Raja-raja kecil itu telah diangkut ke atas kapal oleh VOC dan dilayarkan ke Batavia menandatangani traktat yang kemudian terkenal dalam sejarah kawasan itu. Hal ini menjadi momentum paling penting bagi penguasaan Kompeni atasnya. Di hadapan Gubernur Jenderal di Batavia, mereka yang terdiri dari Kende Maradja, Radja Konto, Dato Setti, dan Radja Indra Moeda, juga Radja Panjang "die het vorige jaar een schrijven der grooten van Salida naar Batavia had overgebracht," (yang tahun sebelumnya membawa surat agung dari Salida ke Batavia) demikian dicatat W. J. A. De Leeuw.
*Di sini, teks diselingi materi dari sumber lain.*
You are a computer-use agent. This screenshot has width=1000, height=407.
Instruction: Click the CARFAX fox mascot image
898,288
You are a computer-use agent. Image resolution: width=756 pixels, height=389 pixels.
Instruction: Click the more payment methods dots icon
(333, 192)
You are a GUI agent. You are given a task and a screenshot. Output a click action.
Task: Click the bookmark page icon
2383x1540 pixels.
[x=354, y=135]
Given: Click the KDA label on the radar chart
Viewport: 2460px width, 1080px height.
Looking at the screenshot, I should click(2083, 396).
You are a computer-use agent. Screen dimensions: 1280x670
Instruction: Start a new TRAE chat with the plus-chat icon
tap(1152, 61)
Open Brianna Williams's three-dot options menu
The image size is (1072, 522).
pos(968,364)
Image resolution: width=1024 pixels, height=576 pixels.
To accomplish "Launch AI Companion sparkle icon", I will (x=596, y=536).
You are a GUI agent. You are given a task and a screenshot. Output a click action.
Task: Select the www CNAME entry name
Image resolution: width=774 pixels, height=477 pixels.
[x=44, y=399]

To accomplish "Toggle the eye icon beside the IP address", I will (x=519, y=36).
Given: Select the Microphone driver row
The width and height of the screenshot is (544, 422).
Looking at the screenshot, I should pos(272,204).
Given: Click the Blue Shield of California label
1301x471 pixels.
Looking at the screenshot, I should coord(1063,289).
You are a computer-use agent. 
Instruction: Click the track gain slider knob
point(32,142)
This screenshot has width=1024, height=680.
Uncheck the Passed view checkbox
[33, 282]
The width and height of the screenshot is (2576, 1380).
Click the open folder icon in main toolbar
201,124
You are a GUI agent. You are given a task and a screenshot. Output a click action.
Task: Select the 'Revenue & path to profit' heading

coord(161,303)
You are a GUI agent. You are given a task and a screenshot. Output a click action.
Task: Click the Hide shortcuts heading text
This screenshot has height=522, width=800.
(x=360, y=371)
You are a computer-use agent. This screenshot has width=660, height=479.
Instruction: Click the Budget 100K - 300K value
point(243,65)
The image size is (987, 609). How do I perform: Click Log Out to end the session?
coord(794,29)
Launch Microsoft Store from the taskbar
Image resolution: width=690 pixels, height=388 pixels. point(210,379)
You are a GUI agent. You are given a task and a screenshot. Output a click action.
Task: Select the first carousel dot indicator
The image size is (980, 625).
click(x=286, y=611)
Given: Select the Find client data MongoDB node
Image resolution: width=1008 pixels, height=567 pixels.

Mereka memberi cap jempolnya bagi sebuah kesepakatan penting. "Painan Contract" itu memberi kewajiban kepada VOC untuk membantu raja-raja kecil di kawasan itu mengusir Aceh dari seluruh bandar yang mereka kuasai. Sebagai imbalannya, Mr. J. E. Heeres dalam Corpus Diplomaticum menyebutkan, VOC mendapat hak monopoli perdagangan lada di semua bandar mereka; bebas dari segala bea atau pajak; dan akan disediakan pangkalan yang aman bagi armada Kompeni di situ.

Sebuah loji kecil bagi Kompeni telah dibangun di Salido, pintu gerbang paling penting di antara semua bandar. Tapi kondisi Pantai Minangkabau bagian Selatan itu pasca-Traktat Painan tampak jauh dari stabil; perang masih sering terjadi di antara raja-raja kecil yang saling bersaing; yang paling sengit terutama antara Bayang dan Batangkapas–dua distrik penghasil lada yang utama. Menurut surat yang dikirim Jan van Groenewegen (wakil VOC di Pantai Barat Sumatra) ke Batavia tanggal 14 Desember 1663 disebut kalau tanggal 16 September 1663 loji VOC di Salido harus dipindahkan karena tidak aman, dan oleh karena itu, atas usulan penghulu Painan dan Padang untuk "dipindahkan loji VOC ke Pulau Cingkuk," demikian tercatat dalam Daghregister.

Raja-raja pribumi itu memberi VOC tempat berpijak yang lebih aman di Cingkuk. Pulau ini terletak 12 mil dari muka Teluk Painan (kini kota utama di Pesisir Minangkabau bagian Selatan). Ketika itu ia berada di bawah kekuasaan penghulu Painan yang percaya bahwa mereka dan Kompeni dapat bekerjasama untuk menghadapi musuh bersama mereka (Aceh), kata van Groenewegen. "Ini adalah tempat yang nyaman, ketika kami mencapai tujuan kami, untuk melakukan perdagangan di sana dan membuat gudang sebagai asuransi untuk perdagangan," lanjut laporan van Groenewegen ke ke Batavia dalam surat yang sama.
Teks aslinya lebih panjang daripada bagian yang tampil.